Sketch by Sketch: Along Nova Scotia's South Shore was drawn and assembled over one year and launched on November 22 at the Central Library. Despite the tome's idyllic scenes—FitzGerald's intimate, detailled lines remain packed full of sharp observation and casual charm—it wasn't always easy for the artist to get to the sites.

"I don't drive, so obviously I don't own a car, and there's not great transit down there," says FitzGerald. "I had to reach out and say, 'Is anyone going to Liverpool, by chance?' And then I would only have one day." These one-day excursions produced three to four drawings per trip. "My sketching is quite quick."

The area has obvious attractions, from the rocky seascapes to the well-known tourist trappings and its more recent hipster leanings as artists have made a community there—"they try to recreate some of those city pleasures like good coffee and good food"—and FitzGerald has tried to capture the gamut.

"The south shore has so many traditions and well-kept secrets but at the same time it's loved by so many people," she says. "I'm not from Nova Scotia so the fine line was 'What do I reveal of these secrets?' The overall strategy was the familiar and unfamiliar, side by side."

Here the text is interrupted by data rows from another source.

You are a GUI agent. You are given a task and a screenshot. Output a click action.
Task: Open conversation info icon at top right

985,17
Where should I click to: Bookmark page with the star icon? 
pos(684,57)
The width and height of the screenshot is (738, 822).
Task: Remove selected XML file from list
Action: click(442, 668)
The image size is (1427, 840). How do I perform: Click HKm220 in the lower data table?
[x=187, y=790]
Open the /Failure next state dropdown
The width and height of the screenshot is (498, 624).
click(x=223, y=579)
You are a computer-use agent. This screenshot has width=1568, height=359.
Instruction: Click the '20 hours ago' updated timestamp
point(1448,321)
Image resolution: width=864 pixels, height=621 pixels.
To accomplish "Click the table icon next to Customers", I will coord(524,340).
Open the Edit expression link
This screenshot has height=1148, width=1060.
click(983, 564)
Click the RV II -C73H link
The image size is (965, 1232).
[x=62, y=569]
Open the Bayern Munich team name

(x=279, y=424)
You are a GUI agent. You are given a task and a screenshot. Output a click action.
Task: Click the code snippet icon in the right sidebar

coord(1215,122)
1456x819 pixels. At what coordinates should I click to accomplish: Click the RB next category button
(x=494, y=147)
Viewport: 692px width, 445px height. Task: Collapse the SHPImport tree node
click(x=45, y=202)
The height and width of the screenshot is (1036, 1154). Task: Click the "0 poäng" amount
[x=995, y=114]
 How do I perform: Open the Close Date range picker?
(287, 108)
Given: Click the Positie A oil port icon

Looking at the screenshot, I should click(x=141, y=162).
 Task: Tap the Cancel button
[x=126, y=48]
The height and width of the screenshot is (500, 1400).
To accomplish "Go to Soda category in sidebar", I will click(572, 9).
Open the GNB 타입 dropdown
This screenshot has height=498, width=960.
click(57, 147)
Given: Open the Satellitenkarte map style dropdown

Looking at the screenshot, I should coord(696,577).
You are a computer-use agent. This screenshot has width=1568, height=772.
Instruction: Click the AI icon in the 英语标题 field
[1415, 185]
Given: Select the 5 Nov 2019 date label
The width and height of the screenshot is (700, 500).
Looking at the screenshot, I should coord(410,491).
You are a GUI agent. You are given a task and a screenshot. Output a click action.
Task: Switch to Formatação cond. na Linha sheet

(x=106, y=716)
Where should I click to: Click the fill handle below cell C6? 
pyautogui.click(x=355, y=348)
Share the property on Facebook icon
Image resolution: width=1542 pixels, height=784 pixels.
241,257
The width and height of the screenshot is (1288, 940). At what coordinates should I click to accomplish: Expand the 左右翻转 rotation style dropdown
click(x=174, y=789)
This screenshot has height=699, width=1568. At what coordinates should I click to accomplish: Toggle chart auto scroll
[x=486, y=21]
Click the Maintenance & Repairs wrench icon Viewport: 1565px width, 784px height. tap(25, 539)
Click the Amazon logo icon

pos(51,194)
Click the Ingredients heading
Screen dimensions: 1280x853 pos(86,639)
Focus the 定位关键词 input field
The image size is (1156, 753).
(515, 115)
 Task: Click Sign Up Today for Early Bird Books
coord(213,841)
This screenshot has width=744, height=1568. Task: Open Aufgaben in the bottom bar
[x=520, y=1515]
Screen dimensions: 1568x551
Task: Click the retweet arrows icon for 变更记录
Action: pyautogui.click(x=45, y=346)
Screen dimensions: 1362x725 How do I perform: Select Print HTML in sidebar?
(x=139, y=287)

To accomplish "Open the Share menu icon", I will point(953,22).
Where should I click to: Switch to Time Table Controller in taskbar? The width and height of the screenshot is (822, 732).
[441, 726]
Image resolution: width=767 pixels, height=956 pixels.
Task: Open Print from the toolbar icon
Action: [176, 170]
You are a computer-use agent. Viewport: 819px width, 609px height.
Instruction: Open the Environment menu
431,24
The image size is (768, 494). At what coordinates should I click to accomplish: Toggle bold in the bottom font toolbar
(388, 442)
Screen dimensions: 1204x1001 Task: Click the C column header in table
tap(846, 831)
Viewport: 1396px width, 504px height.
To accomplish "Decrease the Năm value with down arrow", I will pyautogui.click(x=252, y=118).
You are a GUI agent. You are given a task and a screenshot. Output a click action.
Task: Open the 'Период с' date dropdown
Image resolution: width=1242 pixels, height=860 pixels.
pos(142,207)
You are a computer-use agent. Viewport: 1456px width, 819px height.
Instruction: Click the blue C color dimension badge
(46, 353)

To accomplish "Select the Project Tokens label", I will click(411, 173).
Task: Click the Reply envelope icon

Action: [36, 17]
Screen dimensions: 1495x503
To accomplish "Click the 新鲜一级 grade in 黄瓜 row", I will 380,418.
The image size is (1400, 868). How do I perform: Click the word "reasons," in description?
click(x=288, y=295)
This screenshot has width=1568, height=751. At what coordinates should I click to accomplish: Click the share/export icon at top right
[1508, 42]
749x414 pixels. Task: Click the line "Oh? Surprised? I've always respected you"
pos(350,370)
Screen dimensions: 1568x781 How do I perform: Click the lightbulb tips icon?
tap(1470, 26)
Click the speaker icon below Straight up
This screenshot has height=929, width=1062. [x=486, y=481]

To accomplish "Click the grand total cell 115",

Sketch by Sketch is arranged by season. "We tried to do it chronologically, from Peggys Cove to Yarmouth," FitzGerald says, "but with that it was Christmas in Mahone Bay on one page and the summer in Lunenburg on the next. The idea to put it in seasons—that has a more narrative element. The summer chapter feels like the most full and lush and has the most illustrations, maybe because that feels the most full for us."

FitzGerald is living in Vancouver until May, working on a hand-drawn book about that much bigger, much more diverse-in-all-ways city—"they have a very good transit system there," she notes—but is currently back home on a book tour. She'll be signing books and selling cards and prints the Halifax Crafters' Market this weekend. It's early, but she's pleased with the reception for Sketch by Sketch.

"It's going to mean different things to different people," she says. "There's so many more people on the shore in the summer." She's trying to stop comparing this book to her experience with Hand Drawn Halifax. "They're two babies and each one's going to be a little different," she says. "Each is a thing I can be proud of."